**Directions for this task**
Return, exactly as written, all lines from the line containing "Instruction: Select the last name field Ogawa" to the end of the entries below, with both ends included.

---------------

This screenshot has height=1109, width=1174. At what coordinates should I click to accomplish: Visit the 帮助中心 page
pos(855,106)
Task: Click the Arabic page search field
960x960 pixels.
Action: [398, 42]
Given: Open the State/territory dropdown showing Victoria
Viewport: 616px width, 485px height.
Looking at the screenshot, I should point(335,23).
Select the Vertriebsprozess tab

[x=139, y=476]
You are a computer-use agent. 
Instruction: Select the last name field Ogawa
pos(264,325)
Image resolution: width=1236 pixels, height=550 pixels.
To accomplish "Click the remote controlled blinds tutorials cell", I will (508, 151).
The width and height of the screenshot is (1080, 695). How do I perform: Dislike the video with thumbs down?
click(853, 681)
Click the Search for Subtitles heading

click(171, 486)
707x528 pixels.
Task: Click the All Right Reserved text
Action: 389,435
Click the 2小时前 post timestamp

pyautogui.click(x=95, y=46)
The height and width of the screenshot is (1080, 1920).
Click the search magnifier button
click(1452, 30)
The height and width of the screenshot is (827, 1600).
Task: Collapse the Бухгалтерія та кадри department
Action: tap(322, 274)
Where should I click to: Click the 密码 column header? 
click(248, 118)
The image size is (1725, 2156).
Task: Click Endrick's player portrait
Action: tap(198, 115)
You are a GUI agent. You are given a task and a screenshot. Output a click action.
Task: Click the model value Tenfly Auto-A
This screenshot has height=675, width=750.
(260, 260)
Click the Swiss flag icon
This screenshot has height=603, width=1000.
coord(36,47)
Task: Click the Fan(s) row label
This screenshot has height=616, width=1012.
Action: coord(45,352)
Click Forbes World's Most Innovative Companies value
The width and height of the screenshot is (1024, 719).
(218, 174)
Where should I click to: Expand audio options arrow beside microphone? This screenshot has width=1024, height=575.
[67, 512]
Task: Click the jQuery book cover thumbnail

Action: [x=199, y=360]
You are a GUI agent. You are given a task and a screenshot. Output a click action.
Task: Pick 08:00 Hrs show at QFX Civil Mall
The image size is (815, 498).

---------------

**Reply to the exercise**
Instruction: Select the last name field Ogawa
pos(264,325)
Image resolution: width=1236 pixels, height=550 pixels.
To accomplish "Click the remote controlled blinds tutorials cell", I will (508, 151).
The width and height of the screenshot is (1080, 695). How do I perform: Dislike the video with thumbs down?
click(853, 681)
Click the Search for Subtitles heading

click(171, 486)
707x528 pixels.
Task: Click the All Right Reserved text
Action: 389,435
Click the 2小时前 post timestamp

pyautogui.click(x=95, y=46)
The height and width of the screenshot is (1080, 1920).
Click the search magnifier button
click(1452, 30)
The height and width of the screenshot is (827, 1600).
Task: Collapse the Бухгалтерія та кадри department
Action: tap(322, 274)
Where should I click to: Click the 密码 column header? 
click(248, 118)
The image size is (1725, 2156).
Task: Click Endrick's player portrait
Action: tap(198, 115)
You are a GUI agent. You are given a task and a screenshot. Output a click action.
Task: Click the model value Tenfly Auto-A
This screenshot has height=675, width=750.
(260, 260)
Click the Swiss flag icon
This screenshot has height=603, width=1000.
coord(36,47)
Task: Click the Fan(s) row label
This screenshot has height=616, width=1012.
Action: coord(45,352)
Click Forbes World's Most Innovative Companies value
The width and height of the screenshot is (1024, 719).
(218, 174)
Where should I click to: Expand audio options arrow beside microphone? This screenshot has width=1024, height=575.
[67, 512]
Task: Click the jQuery book cover thumbnail

Action: [x=199, y=360]
You are a GUI agent. You are given a task and a screenshot. Output a click action.
Task: Pick 08:00 Hrs show at QFX Civil Mall
The image size is (815, 498).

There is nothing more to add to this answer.